Robust error handling is crucial for a good user experience.

  • Network Errors: The device might be offline. A try-catch block can catch exceptions related to connectivity. You should check for network connectivity before making a call.
  • API Errors:
    • Invalid API Key: The server will reject the request, often with a 400 or 401 HTTP status code. The SDK will throw an exception.
    • Content Safety: The model may refuse to answer a prompt or generate a response that violates safety policies. This can throw a ResponseStoppedException. You should check the response.promptFeedback for details.
  • Implementation: The try-catch block shown in the ViewModel examples is the fundamental pattern for handling these errors. You catch the Exception, update the UiState to an error state, and display a user-friendly message.

KOTLIN
// Example of checking for a specific safety-related exception

import com.google.ai.client.generativeai.type.ResponseStoppedException

// ... inside a catch block
catch (e: ResponseStoppedException) {
    _uiState.value = UiState.Error("Response stopped due to safety settings. Please modify your prompt.")
} catch (e: Exception) {
    _uiState.value = UiState.Error(e.localizedMessage ?: "An error occurred")
}

8.2 API Usage Limits

API services are not unlimited. They impose limits to ensure fair usage and prevent system overload.

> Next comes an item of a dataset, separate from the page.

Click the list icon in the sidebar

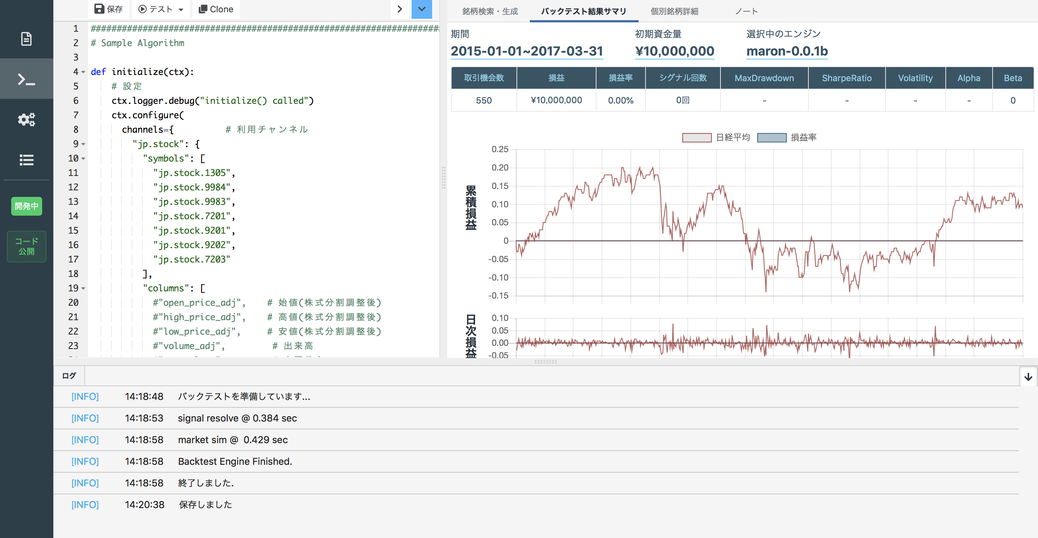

  • Rate Limits: The number of requests you can make in a specific time window. For the free tier of the Gemini API, this is typically 60 queries per minute (QPM).
    • Handling: If you exceed this, the API will return an error (e.g., HTTP 429 "Too Many Requests"). The best practice is to implement an exponential backoff strategy: wait for a short period (e.g., 2 seconds), retry, and if it fails again, double the waiting time before the next retry, up to a maximum number of retries.
  • Quotas: Broader limits, such as the total number of requests allowed per day or per month.
  • Monitoring: You can monitor your API usage and see detailed reports in the Google Cloud Console associated with your API project. This is essential for managing costs and staying within limits.